The sport is suffering death by a thousand cuts and there is no sign of it ending anytime soon. Coe is next Wednesday (December 2) due to appear before a Culture, Media and Sport Committee at the British Parliament, who have launched an inquiry into blood doping following the revelations broadcast by German television channel ARD and The Sunday Times last year. The meeting is certain to lead to another series of negative headlines and Coe can once again expect to be quizzed by publicity hungry politicians on his links with Nike.
Then, even more damning, will be the publication of the second half of the report from the World Anti-Doping Agency Independent Commission, which already exposed the level of doping within athletics in Russia. Richard Pound, the Commission's chairman, has revealed there will be a "wow factor" when the next part about the depth of corruption within the IAAF is released. “People will say: ‘How on earth could this happen?’" Pound told one British newspaper. "It’s a complete betrayal of what the people in charge of the sport should be doing.”
I know Coe will be just as hurt by the allegations as any other athletics fan. It is easy to forget that for every corrupt official within a governing body there are usually at least another 20 who remain honest, totally committed to what they are doing in an honest, fair and transparent manner. "Like so many here in Monaco I have given my life to this sport and I am f...king pissed off," wrote one long-standing IAAF employee to me earlier this week.
Even after the second part of Pound's report is published, the IAAF will still not be able to think about looking too far forward because at its next Council meeting in Cardiff on March 27 it will have to consider what to do about Russia when its studies the findings of its independent task force led by Norwegian anti-doping expert Rune Andersen. With everyone in Russia from Vladimir Putin downwards claiming they are committed to resolving the situation which led to the country's unprecedented suspension,
it is hard to believe the IAAF will not restore their membership in time so they can compete at Rio 2016. Coe knows that will lead to more claims of deals having been cut and that the original ban was just cosmetic.

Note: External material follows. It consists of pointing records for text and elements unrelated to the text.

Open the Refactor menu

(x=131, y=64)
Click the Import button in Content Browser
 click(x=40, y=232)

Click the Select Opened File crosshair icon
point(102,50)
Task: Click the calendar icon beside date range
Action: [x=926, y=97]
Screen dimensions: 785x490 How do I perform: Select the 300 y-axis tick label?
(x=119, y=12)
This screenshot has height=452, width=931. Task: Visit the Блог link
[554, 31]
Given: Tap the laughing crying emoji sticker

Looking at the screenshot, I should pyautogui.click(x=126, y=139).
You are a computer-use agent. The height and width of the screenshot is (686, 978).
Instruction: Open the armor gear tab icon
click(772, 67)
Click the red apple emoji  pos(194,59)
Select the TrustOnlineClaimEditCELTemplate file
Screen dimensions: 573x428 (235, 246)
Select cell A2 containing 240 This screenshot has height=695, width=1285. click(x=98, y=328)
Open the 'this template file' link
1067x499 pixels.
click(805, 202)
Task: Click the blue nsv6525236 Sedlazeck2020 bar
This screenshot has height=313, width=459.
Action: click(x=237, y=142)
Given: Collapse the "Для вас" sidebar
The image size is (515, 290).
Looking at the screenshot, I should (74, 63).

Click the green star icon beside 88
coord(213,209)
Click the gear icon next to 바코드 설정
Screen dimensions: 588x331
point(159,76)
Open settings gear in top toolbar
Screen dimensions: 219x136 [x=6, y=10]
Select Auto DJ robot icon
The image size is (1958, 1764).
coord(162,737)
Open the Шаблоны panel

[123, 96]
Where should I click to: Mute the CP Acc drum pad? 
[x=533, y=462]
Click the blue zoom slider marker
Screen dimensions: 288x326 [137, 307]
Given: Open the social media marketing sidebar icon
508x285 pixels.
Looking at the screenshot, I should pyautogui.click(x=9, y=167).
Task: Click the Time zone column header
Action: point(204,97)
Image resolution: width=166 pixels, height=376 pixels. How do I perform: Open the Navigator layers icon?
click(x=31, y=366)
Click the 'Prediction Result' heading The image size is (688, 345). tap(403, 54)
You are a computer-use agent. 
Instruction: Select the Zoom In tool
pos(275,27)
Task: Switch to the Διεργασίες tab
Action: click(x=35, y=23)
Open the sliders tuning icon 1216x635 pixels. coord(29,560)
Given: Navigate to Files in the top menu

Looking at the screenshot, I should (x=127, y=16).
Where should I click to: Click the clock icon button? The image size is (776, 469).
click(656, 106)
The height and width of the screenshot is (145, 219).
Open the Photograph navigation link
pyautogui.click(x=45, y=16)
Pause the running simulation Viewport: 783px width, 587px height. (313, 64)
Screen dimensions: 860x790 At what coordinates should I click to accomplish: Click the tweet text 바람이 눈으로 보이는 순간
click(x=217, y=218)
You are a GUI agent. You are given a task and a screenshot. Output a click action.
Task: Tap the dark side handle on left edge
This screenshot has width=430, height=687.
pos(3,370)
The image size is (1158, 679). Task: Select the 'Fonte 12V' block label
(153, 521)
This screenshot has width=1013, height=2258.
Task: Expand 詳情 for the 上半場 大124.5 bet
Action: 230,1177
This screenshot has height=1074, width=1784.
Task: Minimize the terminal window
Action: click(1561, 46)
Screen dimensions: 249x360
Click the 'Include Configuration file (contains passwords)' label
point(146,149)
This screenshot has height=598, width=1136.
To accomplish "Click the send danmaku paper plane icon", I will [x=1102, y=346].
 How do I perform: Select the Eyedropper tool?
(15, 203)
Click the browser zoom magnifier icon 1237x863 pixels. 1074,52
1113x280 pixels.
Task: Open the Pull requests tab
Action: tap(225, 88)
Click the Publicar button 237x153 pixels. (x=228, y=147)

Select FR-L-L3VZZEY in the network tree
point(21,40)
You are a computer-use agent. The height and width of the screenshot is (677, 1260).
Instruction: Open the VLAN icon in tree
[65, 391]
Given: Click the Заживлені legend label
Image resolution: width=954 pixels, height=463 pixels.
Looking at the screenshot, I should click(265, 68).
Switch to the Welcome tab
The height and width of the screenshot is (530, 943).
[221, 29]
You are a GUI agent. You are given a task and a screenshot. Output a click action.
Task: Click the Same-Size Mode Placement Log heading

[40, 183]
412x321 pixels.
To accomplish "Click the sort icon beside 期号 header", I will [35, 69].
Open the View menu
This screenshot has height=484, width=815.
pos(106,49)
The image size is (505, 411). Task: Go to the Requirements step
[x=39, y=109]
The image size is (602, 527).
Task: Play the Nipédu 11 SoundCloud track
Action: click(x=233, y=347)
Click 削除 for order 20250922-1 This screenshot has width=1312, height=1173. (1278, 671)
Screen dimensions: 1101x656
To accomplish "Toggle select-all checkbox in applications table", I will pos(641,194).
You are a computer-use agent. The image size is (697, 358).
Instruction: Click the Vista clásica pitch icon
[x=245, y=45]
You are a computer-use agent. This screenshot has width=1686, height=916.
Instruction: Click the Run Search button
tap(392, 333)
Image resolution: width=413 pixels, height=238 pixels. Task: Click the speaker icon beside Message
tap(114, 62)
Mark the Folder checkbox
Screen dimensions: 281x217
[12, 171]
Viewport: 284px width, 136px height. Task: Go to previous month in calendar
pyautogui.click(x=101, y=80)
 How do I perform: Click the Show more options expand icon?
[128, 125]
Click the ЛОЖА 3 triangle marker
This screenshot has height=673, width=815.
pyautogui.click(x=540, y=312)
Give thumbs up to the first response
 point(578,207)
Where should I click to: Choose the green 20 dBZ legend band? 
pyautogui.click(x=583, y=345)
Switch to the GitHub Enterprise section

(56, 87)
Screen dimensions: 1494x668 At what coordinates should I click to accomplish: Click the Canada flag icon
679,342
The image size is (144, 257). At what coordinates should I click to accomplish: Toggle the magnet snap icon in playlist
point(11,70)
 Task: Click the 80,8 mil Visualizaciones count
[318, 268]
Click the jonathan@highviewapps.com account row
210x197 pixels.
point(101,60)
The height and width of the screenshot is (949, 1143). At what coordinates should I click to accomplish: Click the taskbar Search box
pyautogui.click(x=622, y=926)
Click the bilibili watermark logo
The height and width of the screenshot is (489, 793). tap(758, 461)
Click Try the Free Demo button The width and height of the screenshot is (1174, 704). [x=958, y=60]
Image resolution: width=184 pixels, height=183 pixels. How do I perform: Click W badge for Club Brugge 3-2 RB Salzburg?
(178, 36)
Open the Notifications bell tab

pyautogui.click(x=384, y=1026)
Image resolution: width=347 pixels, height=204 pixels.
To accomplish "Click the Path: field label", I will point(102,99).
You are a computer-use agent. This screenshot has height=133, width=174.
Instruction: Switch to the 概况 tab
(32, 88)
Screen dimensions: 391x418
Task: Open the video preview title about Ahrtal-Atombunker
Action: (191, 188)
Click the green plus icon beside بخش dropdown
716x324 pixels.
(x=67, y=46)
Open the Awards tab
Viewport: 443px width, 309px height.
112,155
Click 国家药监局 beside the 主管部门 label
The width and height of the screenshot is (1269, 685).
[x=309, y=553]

Perhaps only after that can Coe begin thinking about the track and field at the Olympics in Rio de Janeiro, where he will be desperately hoping Usain Bolt can once again do his bit to try to rescue the sport. Whatever the Jamaican achieves, though, the athletics at Rio 2016 will not match what London 2012 served up, arguably the finest moment in the sport's long history. Capacity crowds for every session, outstanding performances and breathtaking moments of drama. Coe, remember, deserves a great deal of credit for that success, something which appears to have been too quickly forgotten by too many people.
Perhaps by the time the 2017 IAAF World Championships take place in that same Olympic Stadium on the Queen Elizabeth Olympic Park we will be starting to see the effects of Coe's reforms, which will be appropriate. It is going to be a difficult couple of years but if anyone can turn the sport around then it is Sebastian Coe.